The other pertinent question is, where does the flexibility data come from? Well, they did some MD simulations (see Bornot et al. 2011 for details) and took b-factors from the structures. They normalised these, by calculating the number of standard deviations away from the mean for each structure. Each LSP was attributed a b-factor and RMSF, which was the mean value for the central residue of every instance of the LSP in the data set. Additionally, each fragment in the data set was classed as ‘rigid’, ‘flexible’, or ‘intermediate’ based on its normalized RMSF and B-factor. Each LSP was given a probability of belonging to each of these classes based on the frequency of fragments that belonged to that LSP being in each class. The figure here (taken from Bornot et al. 2011) shows the interesting weak correlation between normalised B-factor and normalised RMSF.
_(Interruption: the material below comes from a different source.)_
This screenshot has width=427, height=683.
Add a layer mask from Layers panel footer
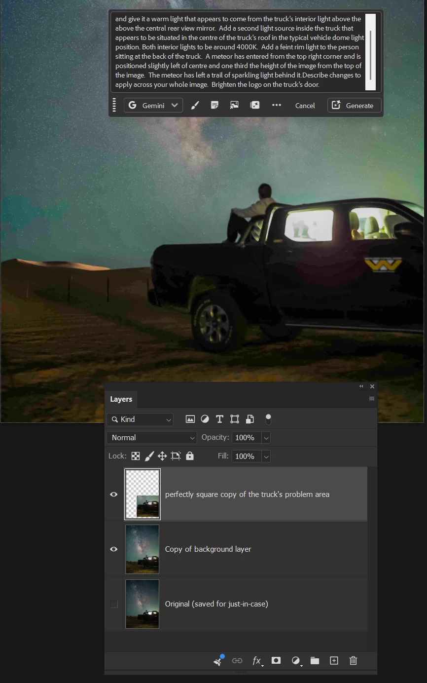pos(276,660)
Normalised B-factor values according to normalized RMSF values as determined from molecular dynamics simulations. From Bornot et al 2011. Blue points represent rigid fragments, red flexible ones, and green points intermediate fragments.

Bornot et al. 2011 also gives us a guide to the ability of this prediction method (see table II). In predicting the class of fragments (rigid, intermediate or flexible), it gets the correct class about half the time. For 40% of rigid and flexible cases, the class is predicted as ‘intermediate’. Prediction rate is also strongly correlated with flexibility – more flexible regions have much poorer prediction rates. Which is not great, as we already know that most alpha helices are rigid. However, the confidence index does give a good guide as to what to trust. I could speculate that might results in an output that tells us that helices and sheets are definitely rigid, and other elements are possibly flexible. Which would not be particularly useful, but given there are few comparable tools, something is better than nothing.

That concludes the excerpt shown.